PIJAR-JAKARTA – Undang-Undang No.18 Tahun 2003 tentang Advokat mengatur status advokat sebagai penegak hukum yang bebas dan mandiri serta dijamin hukum dan peraturan perundang-undangan. Tapi pada praktiknya ketentuan itu belum sesuai harapan. Advokat sekaligus pendiri Kantor Hukum SSA, Suhardi Somomoeljono, mengingatkan UU Advokat terbit dalam suasana reformasi, satu tahun setelah terbit UU No.30 Tahun 2002 tentang KPK.
UU Advokat lahir dengan prakarsa rakyat yakni melalui 8 organisasi advokat. Suhardi menyebut UU Advokat lahir dengan dasar Kode Etik Advokat Indonesia (KEAI) yang telah disahkan oleh Komite Kerja Advokat Indonesia (KKAI). Segala ketentuan pada KEAI secara mutatis mutandis berlaku dan menjadi satu kesatuan dengan batang tubuh UU Advokat.
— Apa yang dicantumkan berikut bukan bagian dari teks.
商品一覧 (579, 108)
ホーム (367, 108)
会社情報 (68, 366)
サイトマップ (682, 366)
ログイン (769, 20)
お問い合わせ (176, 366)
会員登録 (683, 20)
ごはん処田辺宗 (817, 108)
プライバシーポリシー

“UU Advokat ditujukan untuk memposisikan Organisasi Advokat (KKAI) yang telah lahir 1 tahun sebelum UU Advokat disahkan (2002) sebagai pilar penegak hukum ke-4, bersama dengan Mahkamah Agung (hakim), Kejaksaan Agung (Jaksa), dan Polri (polisi),” kata Suhardi dalam webinar bertema “Rekonstruksi Penegakan Hukum Di Indonesia (Gagasan Pembaharuan UU Advokat)”, Selasa (20/9/2022).
Menurut Suhardi, ada 4 pilar penegak hukum di Indonesia yakni polisi, jaksa, hakim, dan advokat. Semua penegak hukum itu posisinya setara. Tapi pada praktiknya ada lembaga penegak hukum yang merasa lebih tinggi dari lembaga penegak hukum lainnya. Status advokat sebagai penegak hukum belum berjalan sesuai harapan. Misalnya, advokat tidak boleh mendampingi saksi di KPK. Hal ini terjadi karena advokat belum memiliki peran di tingkat hulu dalam sistem penegakan hukum.
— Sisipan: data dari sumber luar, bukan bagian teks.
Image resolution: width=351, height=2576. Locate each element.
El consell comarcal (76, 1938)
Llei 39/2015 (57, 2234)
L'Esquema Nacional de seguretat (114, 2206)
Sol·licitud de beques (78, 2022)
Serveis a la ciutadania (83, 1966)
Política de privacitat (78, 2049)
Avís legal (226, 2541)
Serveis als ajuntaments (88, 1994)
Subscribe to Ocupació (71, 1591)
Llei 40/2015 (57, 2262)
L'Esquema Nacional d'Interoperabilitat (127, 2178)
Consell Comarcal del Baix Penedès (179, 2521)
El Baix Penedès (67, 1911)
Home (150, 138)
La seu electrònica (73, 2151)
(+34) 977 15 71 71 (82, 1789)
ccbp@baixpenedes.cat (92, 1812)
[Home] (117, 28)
“Implementasi UU Advokat ini ‘setengah hati’,” ujarnya.
Suhardi menjelaskan criminal justice system (CJS) atau sistem peradilan pidana merupakan suatu istilah yang menunjukkan mekanisme kerja dalam penanggulangan kejahatan dengan mempergunakan dasar pendekatan sistem. Criminal justice system adalah rangkaian proses bekerjanya lembaga-lembaga penegak hukum sebagai suatu sistem yang berupaya menemukan suatu kebenaran materill sebagai upaya penegakan norma hukum pidana materill (law enforcement) atas suatu peristiwa hukum tindak pidana di masyarakat.
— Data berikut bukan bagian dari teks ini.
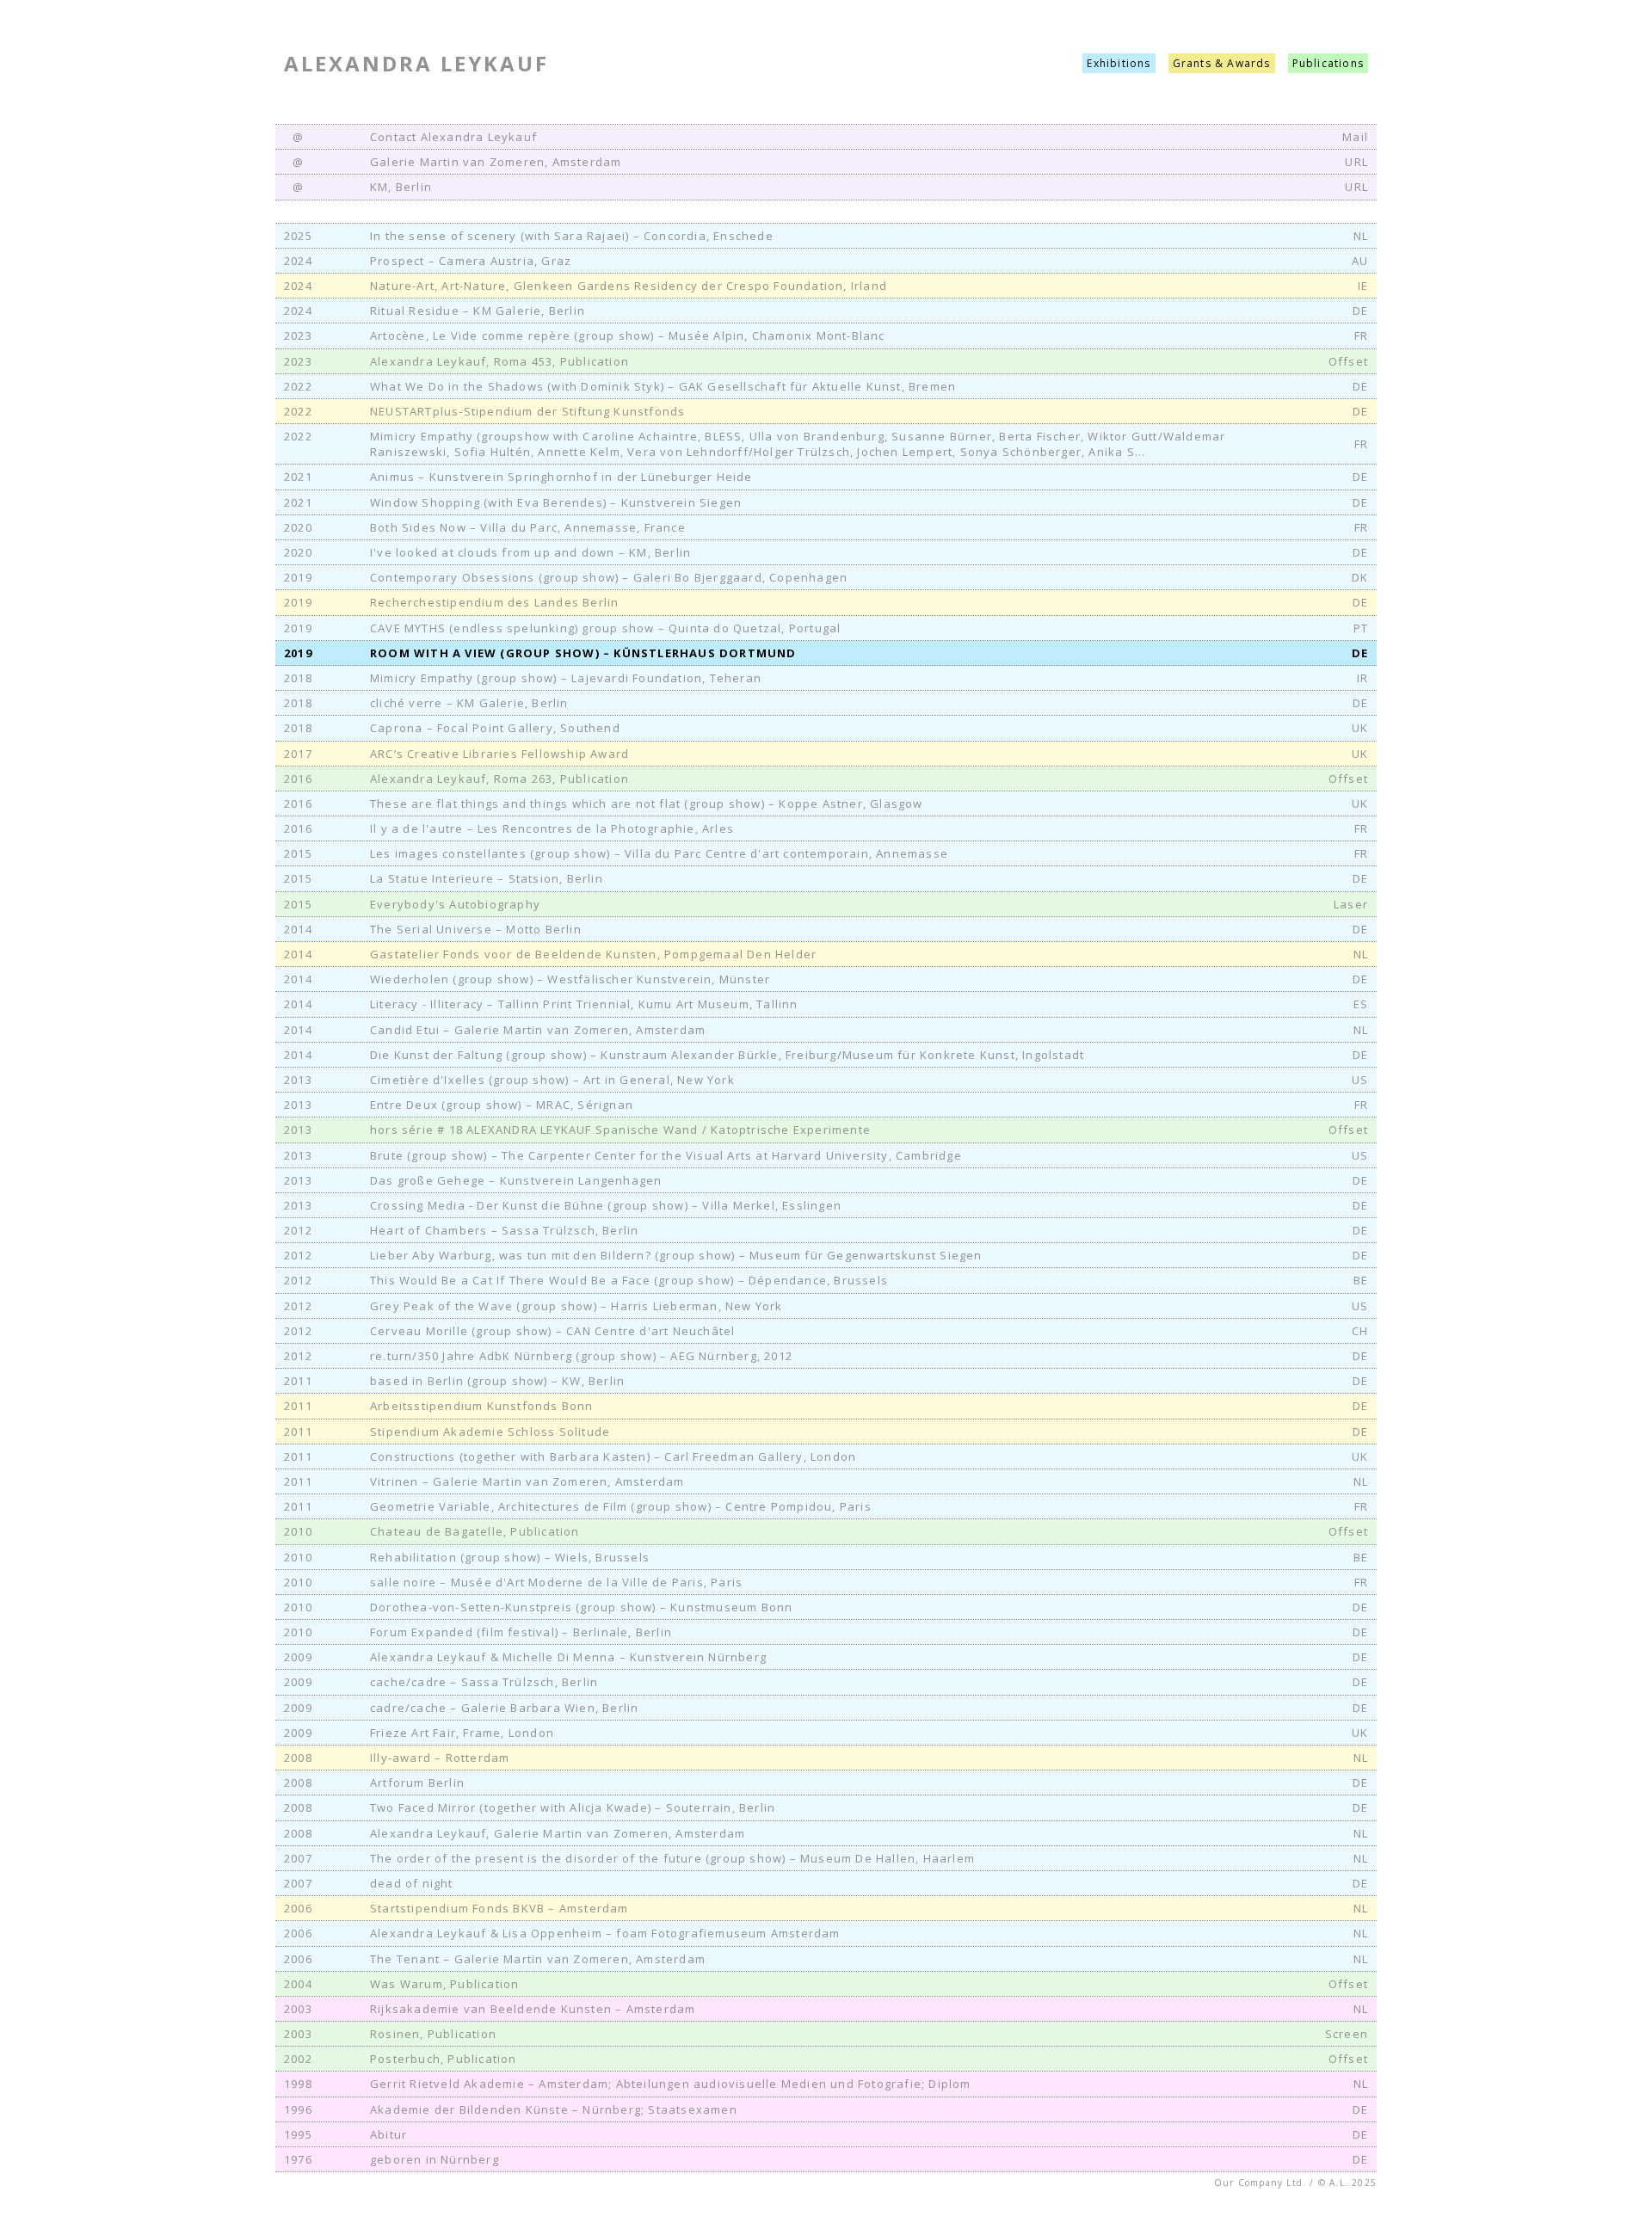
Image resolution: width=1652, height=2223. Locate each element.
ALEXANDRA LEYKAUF (416, 63)
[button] (826, 236)
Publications (1328, 63)
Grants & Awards (1222, 63)
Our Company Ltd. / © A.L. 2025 (1295, 2183)
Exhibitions (1118, 63)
Dalam sistem peradilan pidana lembaga-lembaga tersebut terdiri dari kepolisian, kejaksaan, kehakiman, lembaga pemasyarakatan, dan advokat. Oleh karena itu Suhardi menekankan semua penegak hukum posisinya harus sejajar, tapi pada praktiknya tidak. “Peran advokat seolah tidak masuk dalam criminal justice system,” tegasnya.
Dalam rangka ikut serta mengimbangi percepatan pembangunan dalam segala bidang yang dilakukan oleh pemerintah dan lembaga legislatif khususnya pasca diundangkannya UU Cipta Kerja sebagai bentuk hukum progresif yang dianut kebijakan legislasi nasional, Suhardi mengusulkan UU Advokat tidak perlu diganti atau direvisi. Menurutnya, yang sekarang terjadi saat ini bukan kesalahan pada substansi UU Advokat, tapi tafsir atas pelaksanaan UU Advokat.
“Dalam mengatasi keadaan tersebut DPR RI melalui Komisi Hukum dapat menyelenggarakan Rapat Dengar Pendapat (RDP) dengan pihak-pihak terkait yang dipandang memiliki kepentingan bersama dalam melaksanakan criminal justice system,” harapnya.